Adobe’s workaround back in the day was to have TWO sets of small cap glyphs, one for each source (caps vs lower-case). This solves the problem, but at a cost.
BUT, note that “the problem” generally only occurs when the PDF is generated after-the-fact from a PostScript stream. That is, any app that directly generates PDF from a source document is perfectly capable of associating the right underlying text with the glyphs, using the PDF /actualtext (I think it is called) mechanism.

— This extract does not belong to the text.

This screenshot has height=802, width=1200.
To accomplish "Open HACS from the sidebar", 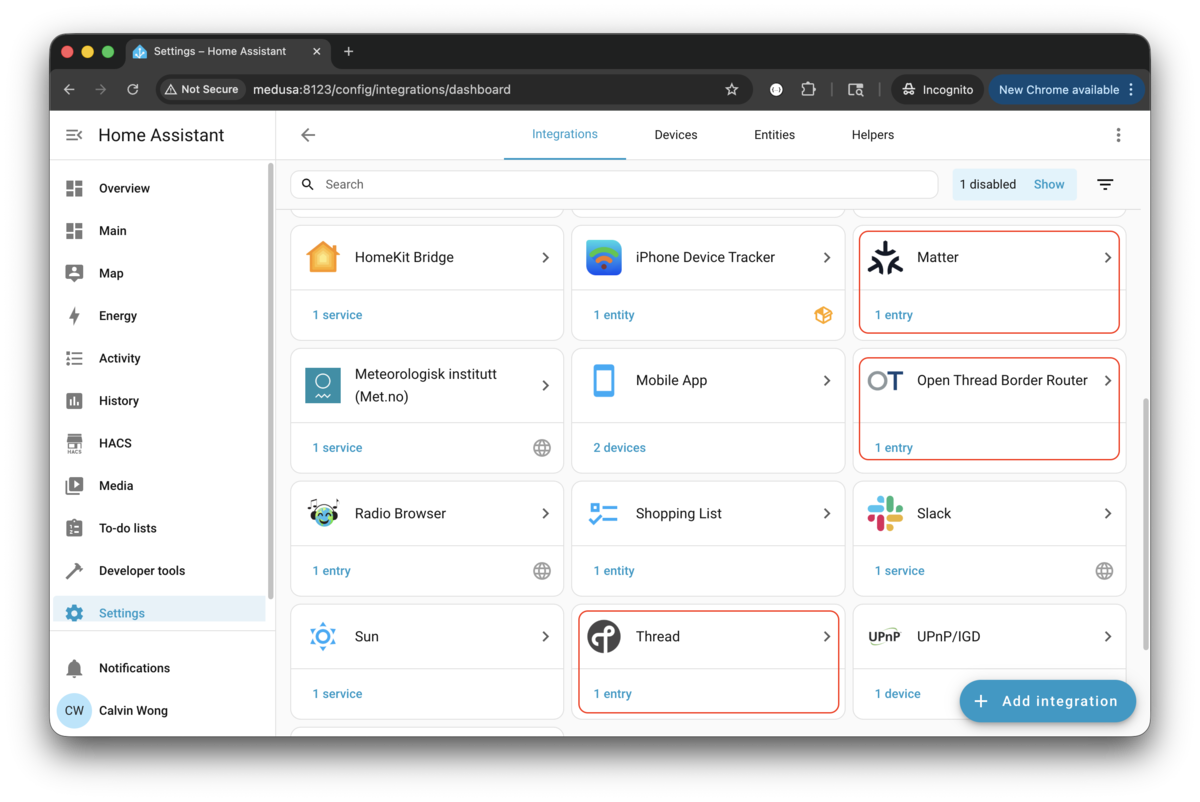I will [x=115, y=443].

This has been around for an awfully long time now.
So, the problem is rarely seen.0 -
<calt> is disabled by Adobe apps, when tracking exceeds certain values.
Because of its origin as a connected script feature.
This is really annoying for “pseudo random” effects, which one would think should be implemented with this feature, but the effect ceases to work when spaced out.
Therefore, I have put this effect in <rlig>, which is a required feature.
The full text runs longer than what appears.